Facebook SDK 4.0.0 for PHP: A working sample to manage sessions

By | May 10, 2014

 

Once you have a working sample of Facebook SDK 4.0.0 for PHP, you will notice upon refreshing the page an error:
Fatal error: Uncaught exception ‘Facebook\FacebookAuthorizationException’ with message ‘This authorization code has expired.’

Well, this is quite annoying as it breaks the user navigation on your site. To get around this issue, record the FacebookSession token to the user’s session and use it next time the page load.

[php]
<?php
session_start();

require_once( ‘Facebook/FacebookSession.php’ );
require_once( ‘Facebook/FacebookRedirectLoginHelper.php’ );
require_once( ‘Facebook/FacebookRequest.php’ );
require_once( ‘Facebook/FacebookResponse.php’ );
require_once( ‘Facebook/FacebookSDKException.php’ );
require_once( ‘Facebook/FacebookRequestException.php’ );
require_once( ‘Facebook/FacebookAuthorizationException.php’ );
require_once( ‘Facebook/GraphObject.php’ );
require_once( ‘Facebook/GraphSessionInfo.php’ );

use Facebook\FacebookSession;
use Facebook\FacebookRedirectLoginHelper;
use Facebook\FacebookRequest;
use Facebook\FacebookResponse;
use Facebook\FacebookSDKException;
use Facebook\FacebookRequestException;
use Facebook\FacebookAuthorizationException;
use Facebook\GraphObject;
use Facebook\GraphSessionInfo;

$appid = ”; // your AppID
$secret = ”; // your secret

// Initialize app with app id (APPID) and secret (SECRET)
FacebookSession::setDefaultApplication($appid ,$secret);

// login helper with redirect_uri
$helper = new FacebookRedirectLoginHelper( ‘http://www.metah.ch/’ );

try
{
// In case it comes from a redirect login helper
$session = $helper->getSessionFromRedirect();
}
catch( FacebookRequestException $ex )
{
// When Facebook returns an error
echo $ex;
}
catch( Exception $ex )
{
// When validation fails or other local issues
echo $ex;
}

// see if we have a session in $_Session[]
if( isset($_SESSION[‘token’]))
{
// We have a token, is it valid?
$session = new FacebookSession($_SESSION[‘token’]);
try
{
$session->Validate($appid ,$secret);
}
catch( FacebookAuthorizationException $ex)
{
// Session is not valid any more, get a new one.
$session =”;
}
}

// see if we have a session
if ( isset( $session ) )
{
// set the PHP Session ‘token’ to the current session token
$_SESSION[‘token’] = $session->getToken();
// SessionInfo
$info = $session->getSessionInfo();
// getAppId
echo "Appid: " . $info->getAppId() . "<br />";
// session expire data
$expireDate = $info->getExpiresAt()->format(‘Y-m-d H:i:s’);
echo ‘Session expire time: ‘ . $expireDate . "<br />";
// session token
echo ‘Session Token: ‘ . $session->getToken() . "<br />";
}
else
{
// show login url
echo ‘<a href="’ . $helper->getLoginUrl() . ‘">Login</a>’;
}
?>
[/php]

The session expire time (getExpiresAt()) can be used to monitor how long the token can be used and potentially request a new token.

 
3 Kudos
Don't
move!

18 thoughts on “Facebook SDK 4.0.0 for PHP: A working sample to manage sessions

  1. Deepak Sharma

    Hey Ahmet, Thanks for this perfect example.
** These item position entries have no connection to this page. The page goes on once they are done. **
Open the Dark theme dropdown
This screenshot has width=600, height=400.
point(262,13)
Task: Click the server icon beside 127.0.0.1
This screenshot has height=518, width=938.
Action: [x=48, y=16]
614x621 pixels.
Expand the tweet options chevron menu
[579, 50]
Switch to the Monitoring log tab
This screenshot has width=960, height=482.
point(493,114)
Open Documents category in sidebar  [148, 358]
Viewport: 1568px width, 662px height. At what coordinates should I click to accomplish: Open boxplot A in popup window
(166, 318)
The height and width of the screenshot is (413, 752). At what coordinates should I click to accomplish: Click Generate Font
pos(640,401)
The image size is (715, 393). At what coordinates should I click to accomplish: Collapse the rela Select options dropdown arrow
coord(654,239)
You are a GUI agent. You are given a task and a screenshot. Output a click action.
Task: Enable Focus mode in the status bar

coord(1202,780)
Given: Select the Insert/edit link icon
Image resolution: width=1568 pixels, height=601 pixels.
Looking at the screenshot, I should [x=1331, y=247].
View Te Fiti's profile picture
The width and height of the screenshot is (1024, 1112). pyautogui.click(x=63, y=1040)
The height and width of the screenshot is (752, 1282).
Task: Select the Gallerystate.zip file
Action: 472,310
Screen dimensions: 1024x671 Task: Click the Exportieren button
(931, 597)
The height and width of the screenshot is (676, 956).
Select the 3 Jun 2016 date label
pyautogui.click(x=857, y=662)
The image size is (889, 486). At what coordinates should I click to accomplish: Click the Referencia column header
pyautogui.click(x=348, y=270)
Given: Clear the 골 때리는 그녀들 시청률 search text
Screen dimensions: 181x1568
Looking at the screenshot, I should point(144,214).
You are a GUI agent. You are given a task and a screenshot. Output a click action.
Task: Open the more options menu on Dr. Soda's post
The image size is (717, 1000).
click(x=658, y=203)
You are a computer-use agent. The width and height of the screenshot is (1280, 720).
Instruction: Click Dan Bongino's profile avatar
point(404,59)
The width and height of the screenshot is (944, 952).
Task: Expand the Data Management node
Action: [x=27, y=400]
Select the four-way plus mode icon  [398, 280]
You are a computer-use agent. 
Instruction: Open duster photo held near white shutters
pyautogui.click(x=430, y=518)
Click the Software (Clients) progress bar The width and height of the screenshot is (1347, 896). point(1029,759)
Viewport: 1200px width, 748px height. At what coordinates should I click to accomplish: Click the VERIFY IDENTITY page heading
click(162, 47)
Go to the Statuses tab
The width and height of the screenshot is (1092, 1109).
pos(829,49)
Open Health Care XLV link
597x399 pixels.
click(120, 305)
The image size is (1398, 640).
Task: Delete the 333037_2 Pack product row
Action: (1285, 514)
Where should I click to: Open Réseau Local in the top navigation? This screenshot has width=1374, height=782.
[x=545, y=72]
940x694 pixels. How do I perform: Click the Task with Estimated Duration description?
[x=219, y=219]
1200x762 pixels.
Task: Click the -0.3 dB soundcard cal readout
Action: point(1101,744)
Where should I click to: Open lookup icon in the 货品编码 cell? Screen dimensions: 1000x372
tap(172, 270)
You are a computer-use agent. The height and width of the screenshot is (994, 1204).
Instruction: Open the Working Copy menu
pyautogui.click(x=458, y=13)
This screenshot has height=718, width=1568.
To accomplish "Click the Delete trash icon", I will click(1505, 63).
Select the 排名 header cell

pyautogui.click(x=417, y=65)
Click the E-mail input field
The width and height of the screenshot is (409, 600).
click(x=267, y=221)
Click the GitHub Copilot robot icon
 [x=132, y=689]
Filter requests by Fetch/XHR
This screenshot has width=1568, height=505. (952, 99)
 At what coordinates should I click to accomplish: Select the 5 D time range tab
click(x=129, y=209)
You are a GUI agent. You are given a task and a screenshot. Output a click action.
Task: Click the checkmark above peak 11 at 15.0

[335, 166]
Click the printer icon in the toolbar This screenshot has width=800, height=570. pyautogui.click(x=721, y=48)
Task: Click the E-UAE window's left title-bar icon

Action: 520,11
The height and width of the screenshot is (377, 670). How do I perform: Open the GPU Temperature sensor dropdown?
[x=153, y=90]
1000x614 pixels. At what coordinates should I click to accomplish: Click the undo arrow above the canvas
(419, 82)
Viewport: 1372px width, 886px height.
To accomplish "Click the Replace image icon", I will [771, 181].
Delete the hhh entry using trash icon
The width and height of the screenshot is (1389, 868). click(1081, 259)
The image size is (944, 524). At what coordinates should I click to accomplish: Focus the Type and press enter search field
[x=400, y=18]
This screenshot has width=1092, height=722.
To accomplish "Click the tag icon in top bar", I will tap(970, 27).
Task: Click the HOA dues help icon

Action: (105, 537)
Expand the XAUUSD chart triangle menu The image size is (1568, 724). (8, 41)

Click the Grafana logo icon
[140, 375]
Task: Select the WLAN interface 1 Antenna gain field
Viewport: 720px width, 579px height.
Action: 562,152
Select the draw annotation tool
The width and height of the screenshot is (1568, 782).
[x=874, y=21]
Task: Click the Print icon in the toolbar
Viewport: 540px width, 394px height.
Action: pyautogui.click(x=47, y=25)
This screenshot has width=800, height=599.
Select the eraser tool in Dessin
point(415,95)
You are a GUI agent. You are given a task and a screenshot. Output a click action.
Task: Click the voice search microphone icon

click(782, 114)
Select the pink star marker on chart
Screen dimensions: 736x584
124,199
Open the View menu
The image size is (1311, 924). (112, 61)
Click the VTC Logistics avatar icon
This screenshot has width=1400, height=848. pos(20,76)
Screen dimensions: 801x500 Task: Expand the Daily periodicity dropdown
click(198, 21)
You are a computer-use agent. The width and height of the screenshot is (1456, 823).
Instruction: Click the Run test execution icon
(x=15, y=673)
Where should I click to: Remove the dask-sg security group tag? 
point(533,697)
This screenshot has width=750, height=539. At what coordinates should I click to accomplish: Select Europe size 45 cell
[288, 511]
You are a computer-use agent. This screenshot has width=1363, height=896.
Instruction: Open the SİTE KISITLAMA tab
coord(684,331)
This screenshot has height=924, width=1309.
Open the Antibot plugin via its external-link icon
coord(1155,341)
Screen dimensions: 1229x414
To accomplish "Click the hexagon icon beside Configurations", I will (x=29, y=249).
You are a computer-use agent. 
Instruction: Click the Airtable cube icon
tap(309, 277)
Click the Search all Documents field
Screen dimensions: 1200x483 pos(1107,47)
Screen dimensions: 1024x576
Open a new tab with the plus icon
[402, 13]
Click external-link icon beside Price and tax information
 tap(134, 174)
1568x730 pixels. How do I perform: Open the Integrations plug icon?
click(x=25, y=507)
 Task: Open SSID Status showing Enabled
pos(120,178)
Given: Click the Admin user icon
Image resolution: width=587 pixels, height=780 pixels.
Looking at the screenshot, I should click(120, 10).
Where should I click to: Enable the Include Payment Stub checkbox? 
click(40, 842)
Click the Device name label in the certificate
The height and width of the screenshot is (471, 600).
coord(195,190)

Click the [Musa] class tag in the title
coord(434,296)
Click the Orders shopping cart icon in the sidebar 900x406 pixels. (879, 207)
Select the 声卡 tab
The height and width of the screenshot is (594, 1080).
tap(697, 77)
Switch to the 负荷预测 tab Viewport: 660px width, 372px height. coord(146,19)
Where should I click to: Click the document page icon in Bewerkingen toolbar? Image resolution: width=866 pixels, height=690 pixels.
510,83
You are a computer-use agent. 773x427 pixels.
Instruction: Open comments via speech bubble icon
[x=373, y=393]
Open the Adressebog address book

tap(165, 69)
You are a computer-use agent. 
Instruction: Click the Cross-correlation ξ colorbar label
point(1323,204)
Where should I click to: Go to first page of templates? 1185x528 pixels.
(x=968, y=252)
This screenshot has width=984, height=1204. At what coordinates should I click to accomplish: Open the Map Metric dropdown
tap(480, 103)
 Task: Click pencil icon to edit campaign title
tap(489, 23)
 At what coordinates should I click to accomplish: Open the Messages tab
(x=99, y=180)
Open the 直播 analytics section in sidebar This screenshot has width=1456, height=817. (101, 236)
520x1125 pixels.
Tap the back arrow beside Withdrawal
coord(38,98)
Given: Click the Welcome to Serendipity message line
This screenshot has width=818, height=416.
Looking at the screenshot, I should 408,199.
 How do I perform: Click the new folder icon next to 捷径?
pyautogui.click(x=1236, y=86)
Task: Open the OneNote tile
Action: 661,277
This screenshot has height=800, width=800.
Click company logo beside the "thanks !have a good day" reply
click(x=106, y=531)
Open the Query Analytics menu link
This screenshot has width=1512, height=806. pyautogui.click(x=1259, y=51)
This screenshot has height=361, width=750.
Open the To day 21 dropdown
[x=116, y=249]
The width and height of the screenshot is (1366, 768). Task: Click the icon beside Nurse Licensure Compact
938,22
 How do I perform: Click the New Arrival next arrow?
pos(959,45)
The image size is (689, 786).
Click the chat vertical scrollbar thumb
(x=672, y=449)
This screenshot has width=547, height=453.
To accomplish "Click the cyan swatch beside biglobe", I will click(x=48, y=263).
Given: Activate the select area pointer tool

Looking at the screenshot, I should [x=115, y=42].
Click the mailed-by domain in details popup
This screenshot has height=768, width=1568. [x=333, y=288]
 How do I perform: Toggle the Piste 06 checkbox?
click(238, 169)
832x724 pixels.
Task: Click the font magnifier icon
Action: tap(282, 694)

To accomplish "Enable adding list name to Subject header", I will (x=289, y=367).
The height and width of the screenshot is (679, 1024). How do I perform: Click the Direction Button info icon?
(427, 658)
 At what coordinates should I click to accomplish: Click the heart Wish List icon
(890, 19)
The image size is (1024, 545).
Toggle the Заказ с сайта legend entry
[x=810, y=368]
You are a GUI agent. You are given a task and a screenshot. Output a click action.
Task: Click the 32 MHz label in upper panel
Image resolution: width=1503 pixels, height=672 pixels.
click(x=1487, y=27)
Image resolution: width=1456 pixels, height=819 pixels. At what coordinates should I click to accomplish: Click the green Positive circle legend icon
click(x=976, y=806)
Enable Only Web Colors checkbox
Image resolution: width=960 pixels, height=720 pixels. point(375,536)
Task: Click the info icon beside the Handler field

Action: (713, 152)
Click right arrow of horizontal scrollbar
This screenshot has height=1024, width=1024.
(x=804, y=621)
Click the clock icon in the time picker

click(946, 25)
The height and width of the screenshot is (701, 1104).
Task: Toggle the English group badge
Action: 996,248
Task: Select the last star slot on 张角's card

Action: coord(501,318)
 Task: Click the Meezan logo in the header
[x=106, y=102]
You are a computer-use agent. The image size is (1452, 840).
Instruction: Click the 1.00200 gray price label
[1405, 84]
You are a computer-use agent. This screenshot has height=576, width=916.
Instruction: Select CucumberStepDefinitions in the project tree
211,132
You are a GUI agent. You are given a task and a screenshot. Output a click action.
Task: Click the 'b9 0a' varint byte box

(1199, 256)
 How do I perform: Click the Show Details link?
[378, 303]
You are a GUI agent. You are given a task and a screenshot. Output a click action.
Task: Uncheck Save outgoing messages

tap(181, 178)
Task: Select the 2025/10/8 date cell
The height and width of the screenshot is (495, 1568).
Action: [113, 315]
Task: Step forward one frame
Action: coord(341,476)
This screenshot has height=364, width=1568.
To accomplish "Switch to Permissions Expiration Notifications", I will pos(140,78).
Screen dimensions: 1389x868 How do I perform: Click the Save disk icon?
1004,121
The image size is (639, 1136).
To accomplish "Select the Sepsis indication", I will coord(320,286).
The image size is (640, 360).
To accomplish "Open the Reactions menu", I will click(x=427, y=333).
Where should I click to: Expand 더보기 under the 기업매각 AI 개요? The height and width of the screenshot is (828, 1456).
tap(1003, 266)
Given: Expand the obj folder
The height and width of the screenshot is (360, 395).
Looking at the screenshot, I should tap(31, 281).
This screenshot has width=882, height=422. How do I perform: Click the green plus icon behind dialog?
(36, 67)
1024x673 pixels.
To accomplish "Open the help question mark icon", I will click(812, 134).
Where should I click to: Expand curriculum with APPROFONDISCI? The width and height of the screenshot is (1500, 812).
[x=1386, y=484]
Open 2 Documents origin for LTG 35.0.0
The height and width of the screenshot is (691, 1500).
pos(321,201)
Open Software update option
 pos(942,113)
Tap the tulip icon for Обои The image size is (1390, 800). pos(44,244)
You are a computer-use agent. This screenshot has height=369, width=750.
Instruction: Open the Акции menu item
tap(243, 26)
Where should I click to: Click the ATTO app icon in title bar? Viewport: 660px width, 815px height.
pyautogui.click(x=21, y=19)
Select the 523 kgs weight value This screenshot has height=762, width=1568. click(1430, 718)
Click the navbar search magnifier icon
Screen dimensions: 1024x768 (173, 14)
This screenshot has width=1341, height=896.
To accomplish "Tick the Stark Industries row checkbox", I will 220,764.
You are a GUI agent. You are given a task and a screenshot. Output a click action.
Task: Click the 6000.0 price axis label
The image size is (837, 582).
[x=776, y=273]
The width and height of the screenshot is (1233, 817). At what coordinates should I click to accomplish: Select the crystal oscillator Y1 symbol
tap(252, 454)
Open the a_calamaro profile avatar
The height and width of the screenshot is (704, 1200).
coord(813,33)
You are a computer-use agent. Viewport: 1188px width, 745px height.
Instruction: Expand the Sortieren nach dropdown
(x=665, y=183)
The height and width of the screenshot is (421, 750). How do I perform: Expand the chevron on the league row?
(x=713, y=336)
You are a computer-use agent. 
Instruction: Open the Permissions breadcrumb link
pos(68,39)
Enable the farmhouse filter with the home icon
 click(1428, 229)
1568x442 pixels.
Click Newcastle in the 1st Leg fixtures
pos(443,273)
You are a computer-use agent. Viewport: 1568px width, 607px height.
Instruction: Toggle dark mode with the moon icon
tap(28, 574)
This worked for me in first go. But, I want to get the list of all the friends of the logged in user for which I am trying to use “/{friendlist-id}/members” (I am getting the list id by first requesting “/me/friendlists”). But the former always gives me an empty array. I have searched everywhere for past two days and your article is the only one i found which discusses usage of php sdk 4.0 correctly. So, if can spare out a few minutes, please help me figure out some way to solve it.

    Reply
    1. Ahmet Post author

      Hey Deepak, please share your code snippet, I can get a look.

      Reply
      1. Ashish Chaturvedi

        Hi Ahment.Thanks for this nice work. As deepak mention in his comment getting an empty error when i want to get friends lists.
        My tries here:-

        if ( isset( $session ) ) {
        // graph api request for user data
        $request = new FacebookRequest( $session, ‘GET’, ‘/me/friends’ );
        $response = $request->execute();
        // get response
        $graphObject = $response->getGraphObject();

        // print data
        echo print_r( $graphObject, 1 );
        } else {
        // show login url
        echo ‘getLoginUrl() . ‘”>Login‘;
        }

        Reply
  2. Aswin Lutchanah

    Thank you for your article. The 4.0 version seems to have more options but the documentation is not that clear…
    I’ve spent a few hours on this too 😉
    Take Care

    Reply
  3. Rafi

    Thanks for the article, I don’t know why but it is redirecting me to the redirect url I’ve set with the code as “http://www.xxxxxx.com/code=zzzzzzzzzzzzzz
    and it stays there.
    what should I do next?
    If I refresh the php file I see again the Login button…

    Am I missing something?

    Thanks in advance.

    Reply
    1. Neil Young

      I get the same problem and still cannot figure it out. Is this a problem with Facebook’s SDK? I have logged a bug but they keep closing it!

      Reply
  4. Charbel

    I think something strange happens, I’ve set the ‘user_friends’ permissions and went to debug the tokenId in https://developers.facebook.com/tools/explorer/

    I can see the scope as below
    Scopes = public_profile, basic_info, email, user_birthday, user_friends

    and still getting empty array in /me/friends

    same code as @Ashish.

    Reply
  5. joris

    I tried this and it does not quite work for me.
    I’m building a FB tab page and on the landings page, I can successfully set up a FacebookSession using the signed_request.
    I store the token in the started session.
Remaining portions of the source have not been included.